Much like physical therapy for other joints or body regions, it does not guarantee the symptoms will go away completely. An example: If you have sustained an injury to the knee that is not addressed early on, you may develop muscle imbalances, adjust walking or running pattern to avoid increasing pain, and you may even dramatically reduce your running frequency or duration. The longer the issue persists, the higher the chance of needing more invasive treatments to correct the impairment. The majority of women I see for pelvic floor dysfunction report YEARS of dysfunction, its become a part of their everyday life and have developed habits to avoid addressing the dysfunction within. In some cases, simply tuning one into how their pelvic floor is supposed to work and helping to relax and/or strengthen the muscles will dramatically resolve symptoms. For others, there may be need for surgical intervention. Much like a knee injury requiring surgery, it does not correct the underlying muscle weakness or incoordination, most will still require some guided physical rehabilitation to get everything back in working order. You can’t escape PT, embrace it, love it.
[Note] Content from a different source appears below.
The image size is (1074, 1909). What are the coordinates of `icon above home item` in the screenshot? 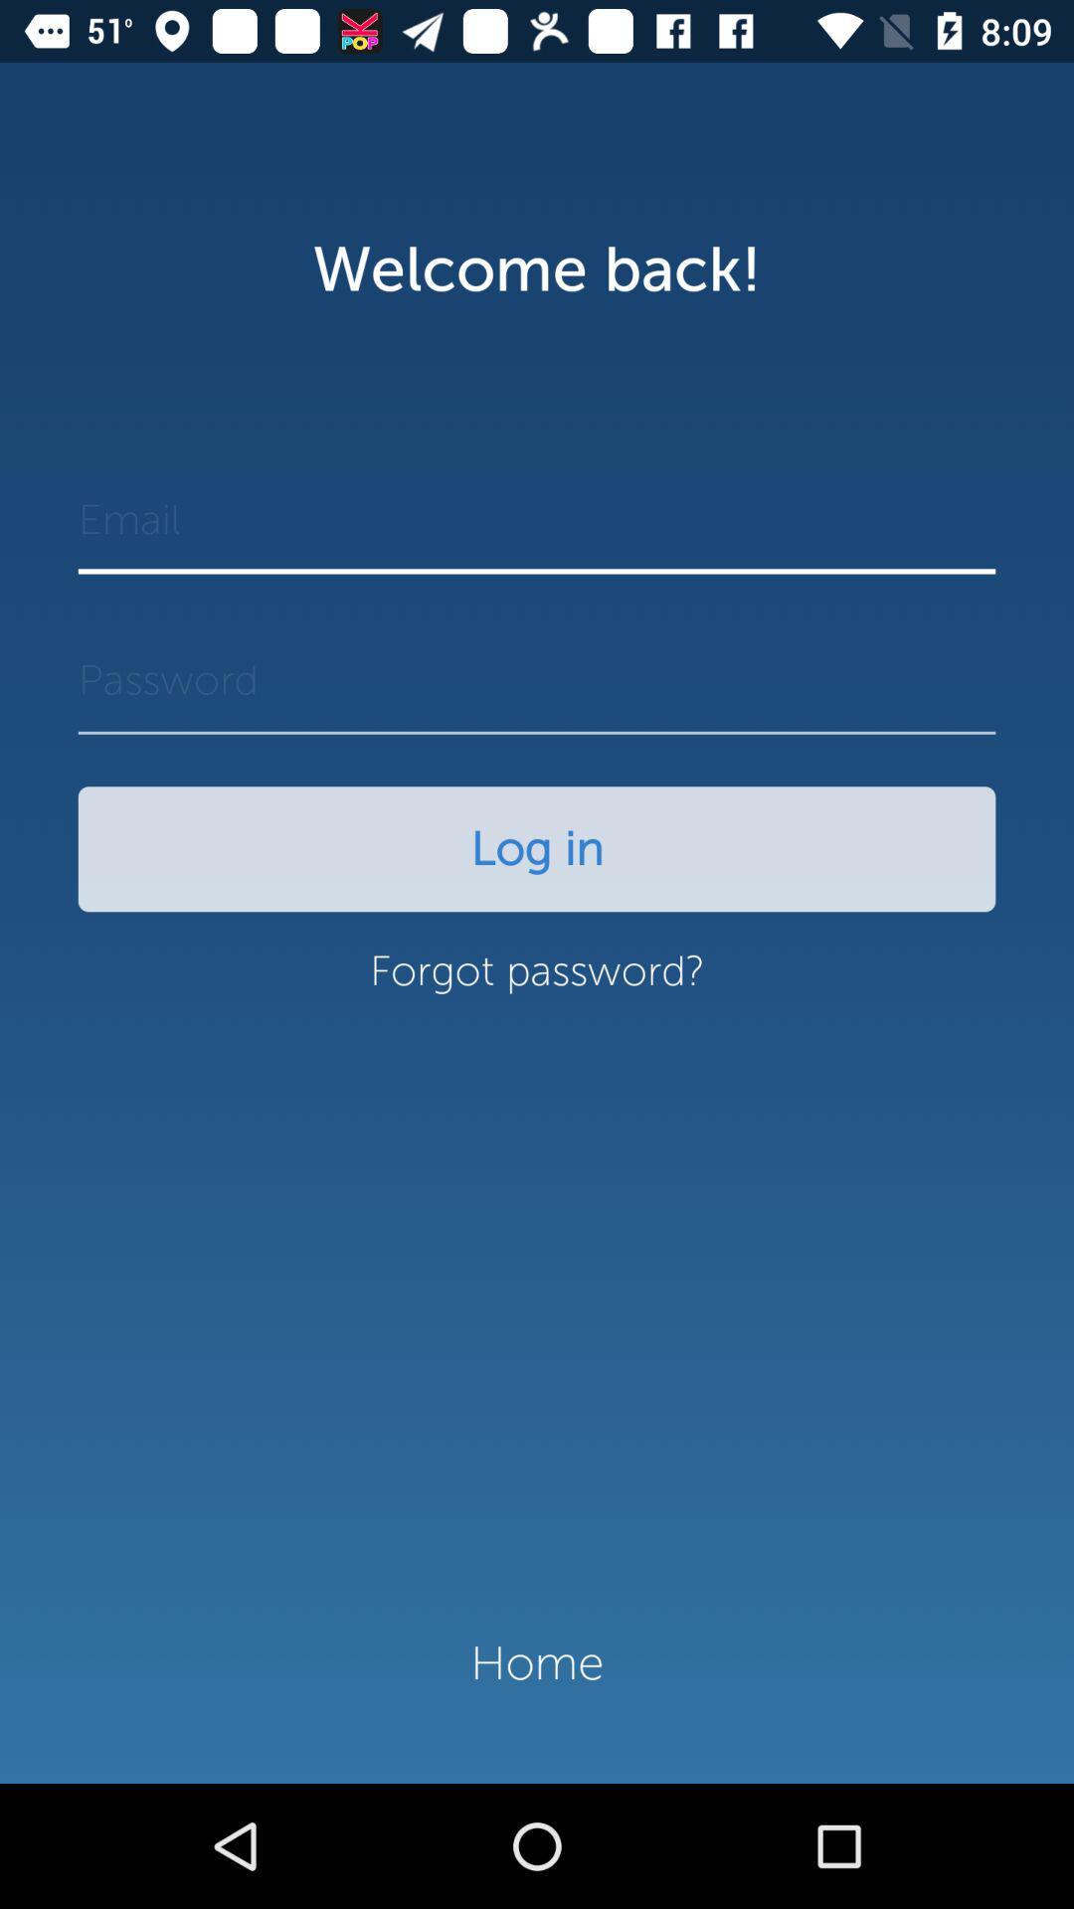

My suggestion if you start noticing symptoms, get seen sooner rather than later. It is much easier to rehabilitate this area when symptoms have not been persisting for several years. While aging, childbearing, and anatomy predispose women to a higher incidence of pelvic floor dysfunction, it does not mean it is a normal part of aging. The symptoms can be embarrassing, frustrating, and isolating. But it can be resolved, and you can get back to what is most important to you.

Meghan Soby is a pelvic floor physical therapist from Valley Regional Hospital.


Try this exercise: lay on your back with your knees bent. Place one hand on your tummy and another on your chest. Draw a slow breath through your nose and let your belly rise, the chest should not move. Slowly exhale out through pursed lips, letting the belly drop. This is called diaphragmatic breathing. This technique also moves pelvic floor in time with your transverse abdominis, the deepest muscle of the abdomen and very important core stabilizer. I use this exercise to start the coordination of the core of your abdomen and back with the deep core of your pelvis during treatment of a wide variety of pelvic dysfunction. As the belly expands, the pelvic floor and abdominal muscles stretch, while during exhale, or belly down, the muscles recoil. This exercise is wonderful because it is both relaxing to the body as well as improving the recruitment of the pelvic floor muscles.